In cima alla Val Lumnezia, toponimo romancio-colpo di fulmine che significa valle della luce, mi rapisce il digradare dei prati. Di un particolare verde lenitivo, si delineano come delle venature o pieghe, in corrispondenza di ogni cambio di pendenza od orientamento del pendio. In particolar modo, questo andamento prativo s’incide negli occhi alle spalle dell’absidiola esagonale bianco calce dell’umile chiesetta settecentesca di Sogn Giusep – il tetto è a scandole in larice ingrigite dal tempo – che punteggia il paesaggio con la sua magnifica semplicità. Il cartello con su Vrin lo avvisto dopo sei ore e venti di cammino. Passeggiata da una valle (Blenio) all’altra, attraverso tutta la Greina: un mondo a sé meritevole forse quasi di un poema epico-cavalleresco.

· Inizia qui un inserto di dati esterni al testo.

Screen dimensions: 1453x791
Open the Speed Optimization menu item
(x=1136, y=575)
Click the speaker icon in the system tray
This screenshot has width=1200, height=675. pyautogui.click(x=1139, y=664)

Per intanto, lungo la strada che fiancheggia questo villaggio di duecentocinquantaquattro anime, in uno spiazzo dove c’era l’ufficio postale e si ferma ancora la posta, accanto a una stalla, a metà pomeriggio verso la fine di luglio, trovo l’ex cabina telefonica di Vrin (1448 m) risalente al 1997. È tutta in legno, ecco la sua peculiarità. Larice, scoloritissimo per la gran parte, tranne una piccola zona sotto la tettoia, color rossiccio volpe con tratti brunastri. Come i rettangolini intermittenti, all’angolo, che mostrano il punto dove l’asse è stata segata. Trentasei assi per un verso, intramezzate ad altrettante assi per l’altro verso, di lato, ormai color cenere. Rivelando così la tecnica atavica a incastro nota come Strickbau, leitmotiv di tutti gli edifici – mattatoio, camera mortuaria, sala multiuso, fermata della posta, case, stalle – di Gion Antoni Caminada. Architetto-carpentiere classe 1957 – nato a Vrin, partito da Vrin, ritornato a vivere a Vrin – di cui non sono proprio fan ma ha l’enorme pregio del mimetismo. «Quando i visitatori interessati d’architettura arrivano a Vrin da Ilanz, con l’autopostale per esempio, sono spesso stupiti che le costruzioni di Gion Caminada non siano subito visibili» scrive, non per niente, Bettina Schlorhaufer in Cul zuffel e l’aura dado – Gion A. Caminada (2005). E prosegue, proprio nel pezzetto di questa monografia – il cui titolo sono due nomi di venti in vrinerromontsch che influiscono sul paesaggio e sulle persone – dedicato a questa microarchitettura pubblica: «È solo quando l’autopostale svolta nel posteggio che possono vedere il primo dei suoi progetti, la cabina telefonica».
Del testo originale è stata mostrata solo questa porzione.